Ragged Batching

Triton provides dynamic batching feature, which combines multiple requests for the same model execution to provide larger throughput. By default, the requests can be dynamically batched only if each input has the same shape across the requests. In order to exploit dynamic batching for cases where input shapes often vary, the client would need to pad the input tensors in the requests to the same shape.

Ragged batching is a feature to avoid explicit padding by allowing user to specify which of the inputs doesn't require the shape check. User can specify such input (ragged input) by setting allow_ragged_batch field in the model config:

...
input [
  {
    name: "input0"
    data_type: TYPE_FP32
    dims: [ 16 ]
    allow_ragged_batch: true
  }
]
...

How ragged input are processed in a batch of requests depends on the backend implementation. The backends, such as ONNX Runtime backend, TensorFlow backend, PyTorch backend, and TensorRT backend, require models to accept ragged inputs as 1-dimensional tensors. These backends concatenates the request inputs into the 1-dimensional tensor.

Because the concatenated input doesn't track the start and end index for each request, the backends often require the model to have additional input(s), batch input, that describe various information about the batch formed.

Batch Input

Batch input is often used in combination with ragged input to provide information about each batch element, such as the element count of an input for each request in the batch. A batch input is generated by Triton instead of being provided in the request, because the information can only be finalized after the dynamic batch is formed.

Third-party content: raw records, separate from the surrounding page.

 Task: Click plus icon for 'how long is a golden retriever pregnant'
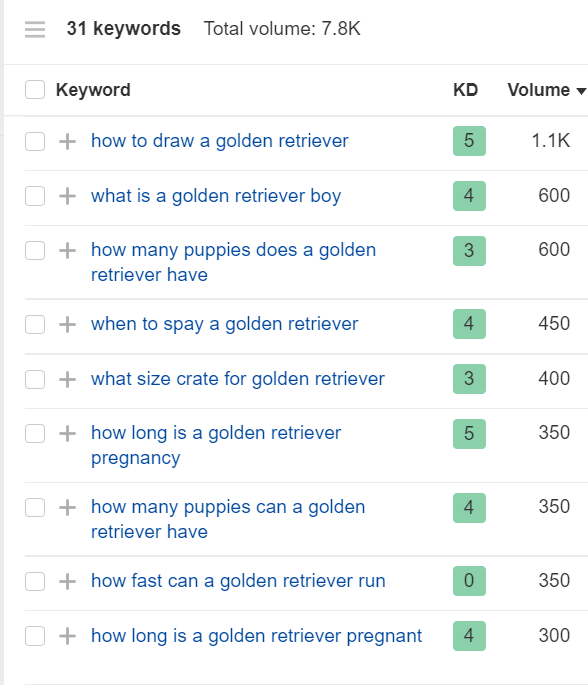67,636
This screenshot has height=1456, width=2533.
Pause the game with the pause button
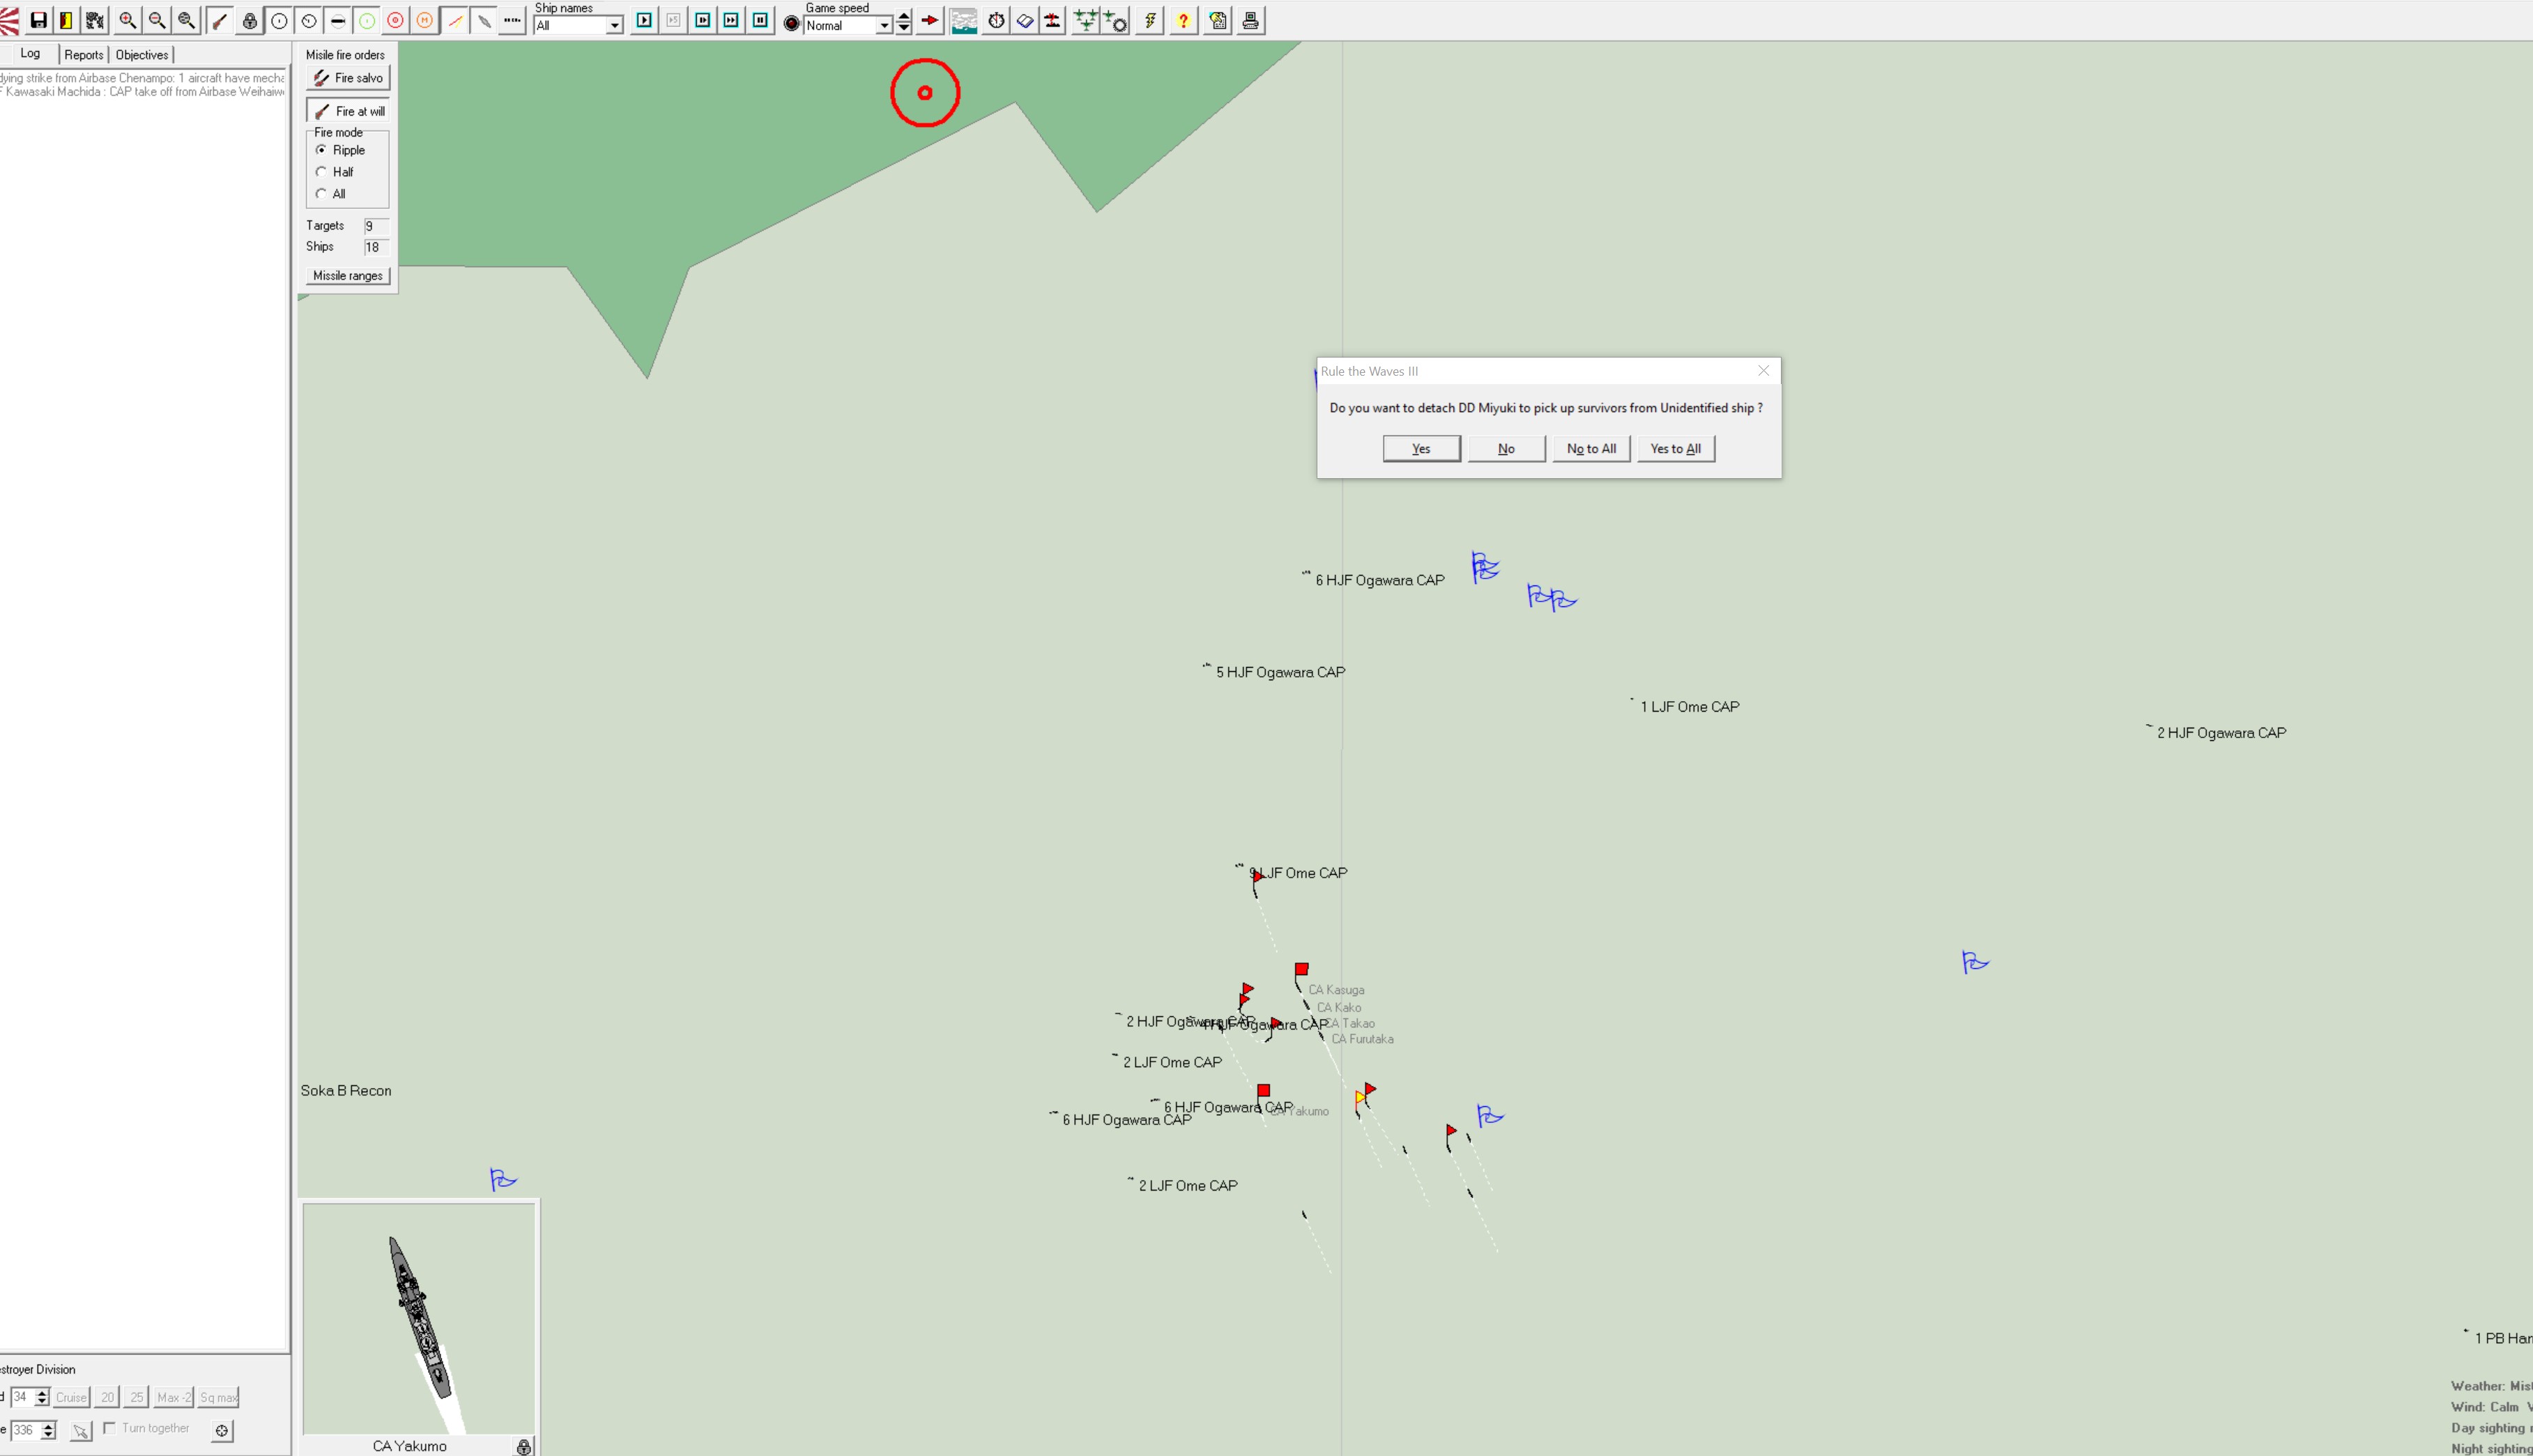[x=760, y=20]
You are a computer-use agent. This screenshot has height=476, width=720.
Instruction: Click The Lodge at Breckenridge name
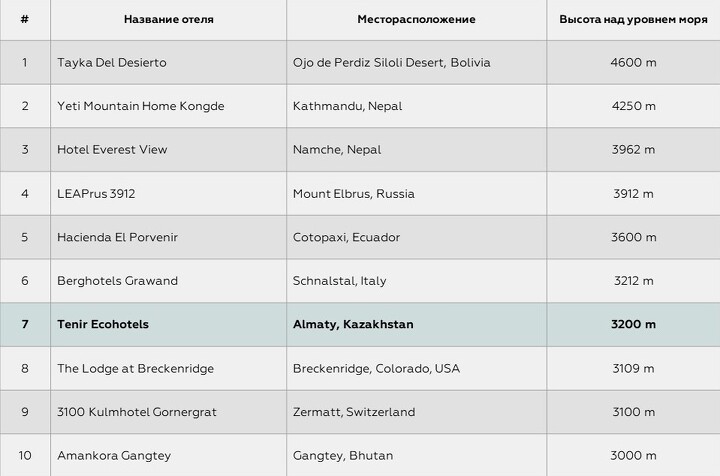(136, 368)
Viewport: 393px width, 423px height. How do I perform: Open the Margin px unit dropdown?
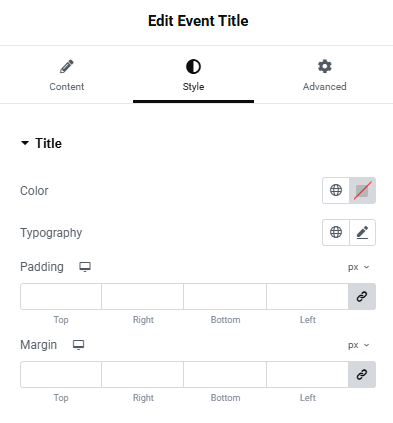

Besides element count, there are other batch input kinds that the user can specify, see the protobuf documentation for details.

Example on Ragged Input and Batch Input

If you have a model that accepts 1 variable length input tensor, INPUT, with shape [ -1, -1 ]. The first dimension is the batch dimension, and the second dimension is the variable-length content. When the client sends 3 requests of shapes [ 1, 3 ], [ 1, 4 ], [ 1, 5 ]. To exploit dynamic batching, the straight-forward way to implement this model would expect INPUT shape [ -1, -1 ] and assume that all inputs were padded to same length so that all requests become shape [ 1, 5 ] and thus Triton can batch and send them to the model as a single [ 3, 5 ] tensor. In this case, there will be overhead on padding the tensor and on extra model computation on the padded content. Below is the input config:

max_batch_size: 16
input [
  {
    name: "INPUT"
    data_type: TYPE_FP32
    dims: [ -1 ]
  }
]

With triton ragged batching, the model will be implemented to expect INPUT shape [ -1 ] and an additional batch input, INDEX, shape [ -1 ] which the model should use to interpret the batch elements in INPUT. For such model, the client requests don't need to be padded and they can be sent as they are (with shapes [ 1, 3 ], [ 1, 4 ], [ 1, 5 ]). The backends discussed above will batch the input into a tensor of shape [ 12 ] which contains the 3 + 4 + 5 concatenation of the requests. Triton also creates the batch input tensor of shape [ 3 ] with value [ 3, 7, 12 ] which gives the offset into the input tensor where each batch element ends. Below is the input config:

max_batch_size: 16
input [
  {
    name: "INPUT"
    data_type: TYPE_FP32
    dims: [ -1 ]
    allow_ragged_batch: true
  }
]
batch_input [
  {
    kind: BATCH_ACCUMULATED_ELEMENT_COUNT
    target_name: "INDEX"
    data_type: TYPE_FP32
    source_input: "INPUT"
  }
]

The above example uses BATCH_ACCUMULATED_ELEMENT_COUNT type of ragged batching. Other types described in protobuf documentation operate similarly.